Drought has been a common theme of the tour for numerous years, Bill LeMaire, Durango Botanic Gardens board president, said, and it was on the minds of gardeners who were showing off their landscapes over the weekend.

Jacob and Mary Fillion on Riverview Drive have surrounded their home with a desert paradise with native plants and shrubs that are tantalizing to birds, butterflies and other pollinators.

Jacob said his cactus and native gardens were inspired by his and Mary’s time working at the Grand Canyon National Park. He remembers spotting globe mallows, yucca and agave plants on hikes through the gorge, and he wanted to re-create a piece of that natural beauty when he moved to Durango in 2018.

He said he was involved in an environmental education program at the national park and he worked often with a vegetation crew to hold kids camps. All the plants he worked with were native and he “really bought into the idea.”

Not all of the Fillions’ plants are native, but they do fit in with the ones that are, he said.

Their backyard features a patio, a well-trodden grass path and a skinny stone path with plants and trees on all sides. Jacob said he didn’t do much planning – he and Mary just chased their goal of creating a colorful scene that would attract pollinators.

When they moved into their home, the front yard was nothing but dirt and mulch with some trees and Russian sages about the plot. He dug out the Russian sages.

“We just started planting in the front, get some plants in the ground, and let them go,” he said. “A lot of it is just natural regeneration.”

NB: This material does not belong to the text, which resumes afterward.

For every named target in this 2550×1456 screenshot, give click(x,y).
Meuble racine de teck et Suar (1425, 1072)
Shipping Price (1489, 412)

Mike Smedley and Amy Wendland’s front and backyard gardens on East Fourth Avenue boasted hundreds of plant varieties native and from around the world. Smedley said he grows a lot of plants, and the non-native species he selects are intentionally picked to complement Durango’s natural dry environment and the pollinators that thrive in it.

They have a water wise demonstration rock garden in their backyard consisting of about 100 varieties adapted to climates like Durango’s.

“The big showstopper here is the rock gardens,” Smedley said. “There should be more rock gardening, just because – look around. We live in a rock garden. Why are we making things flat and planting turnips?”

A visitor chimed in, reasoning people plant turnips because they eat them.

“This feeds my soul,” Smedley said, turning his attention back to the rock garden.

He was quick to share his disdain for Kentucky blue grass and the amount of water it needs to consume annually to be green and healthy – about 45 inches over a year, he said.

“We get 18 (inches) in a good year. This year we’re maybe pushing 10,” he said. “Most of it came in the form of whatever paltry snow that we got.”

He said Durango residents should stop planting Eastern grasses from Ohio, New York, England and France, and pick a more suitable palette for Southwest Colorado’s climate – plants from the Rocky Mountains, Turkey, Central Asia and South Africa.

The Buffalo grass in his backyard was watered maybe six times, Smedley said. He weeds it two to three times a year and he doesn’t mow it because he likes the wavy, rich look it has when it grows to its own liking.

Other residents showed off their gardens as well, in addition to Durango Hot Springs, the Durango Public Library and the Santa Rita Water Reclamation Facility.